◆ Dataset rows ◆
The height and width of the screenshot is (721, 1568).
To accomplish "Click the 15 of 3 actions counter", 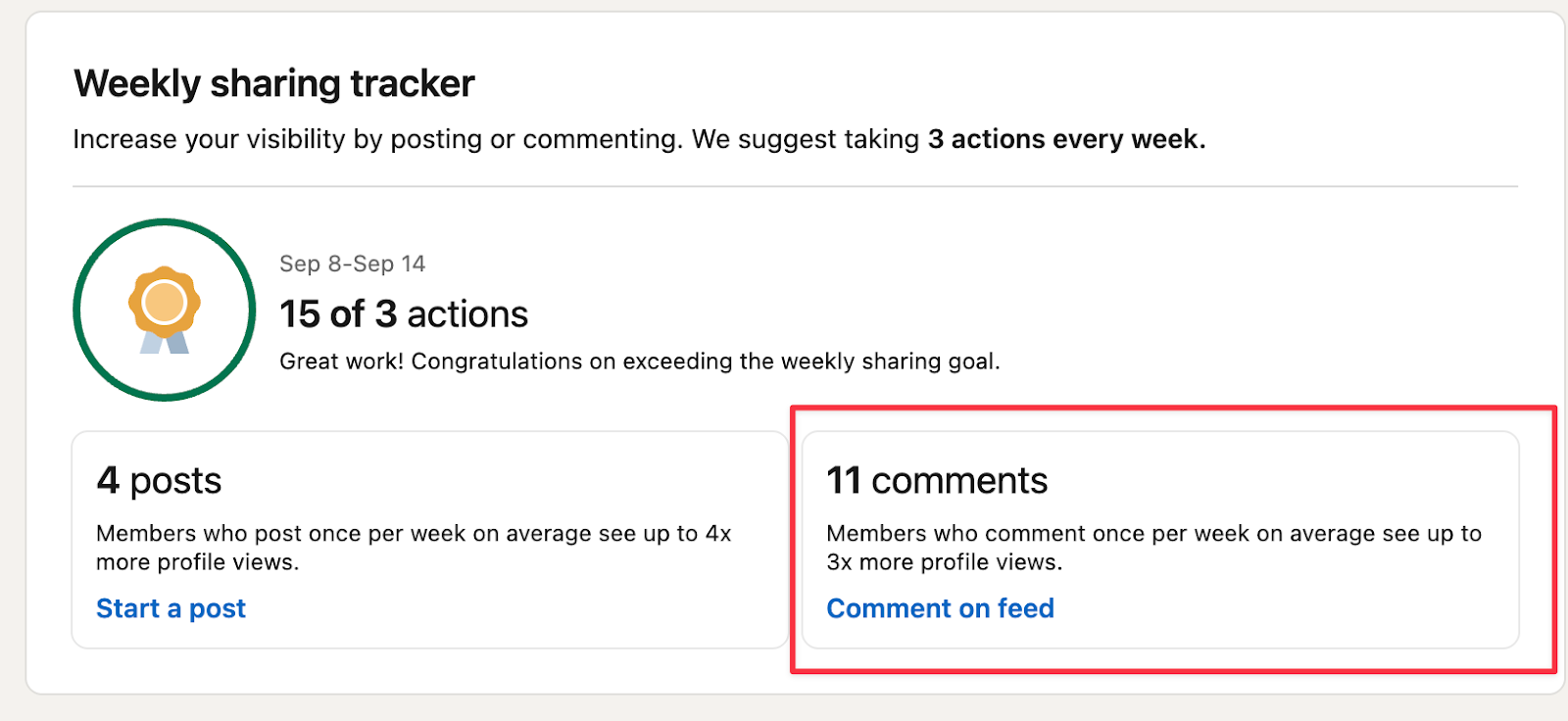I will 403,313.
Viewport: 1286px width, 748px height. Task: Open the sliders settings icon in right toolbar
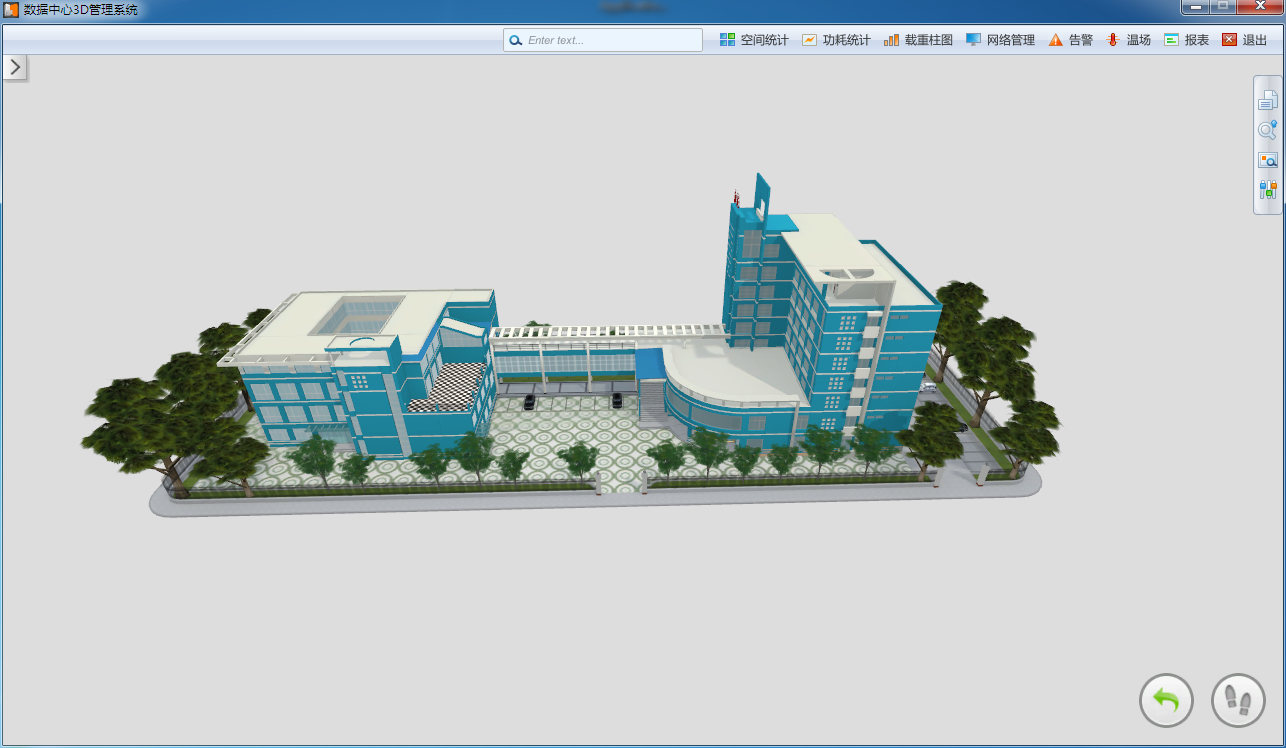[1268, 190]
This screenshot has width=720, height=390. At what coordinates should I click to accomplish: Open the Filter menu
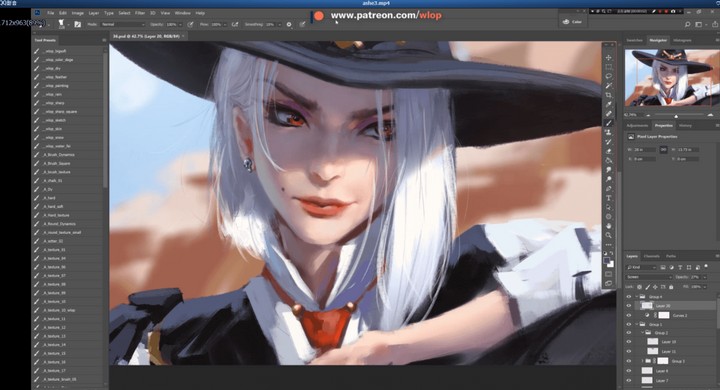pyautogui.click(x=140, y=13)
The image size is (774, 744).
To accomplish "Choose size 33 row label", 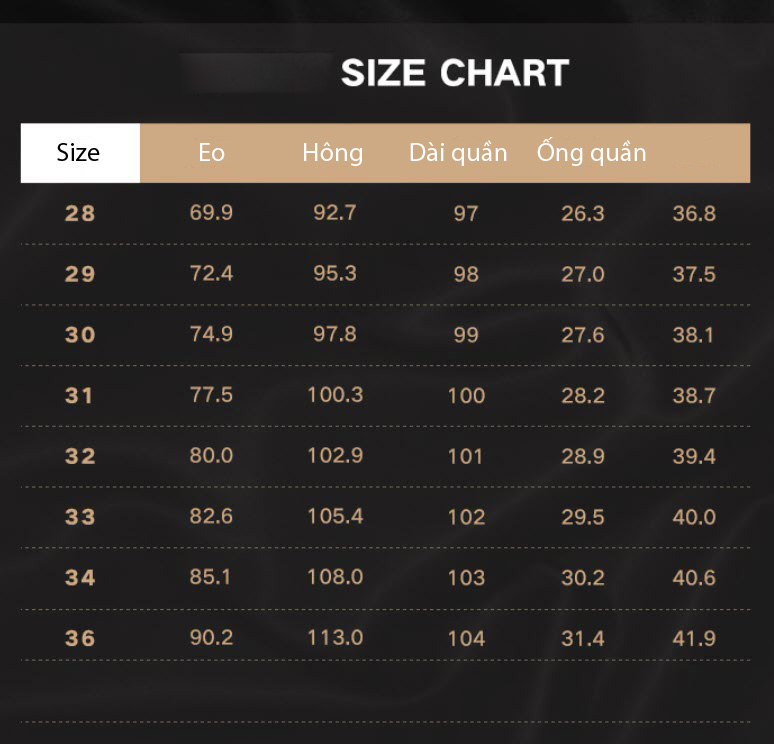I will click(x=80, y=517).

◆ Requirement ◆
Report every line of the data above that contains the string "height", treating case as significant.

◆ Solved problem ◆
The height and width of the screenshot is (721, 1568).
Viewport: 1286px width, 748px height. Task: Open the sliders settings icon in right toolbar
This screenshot has width=720, height=390. At what coordinates should I click to accomplish: Open the Filter menu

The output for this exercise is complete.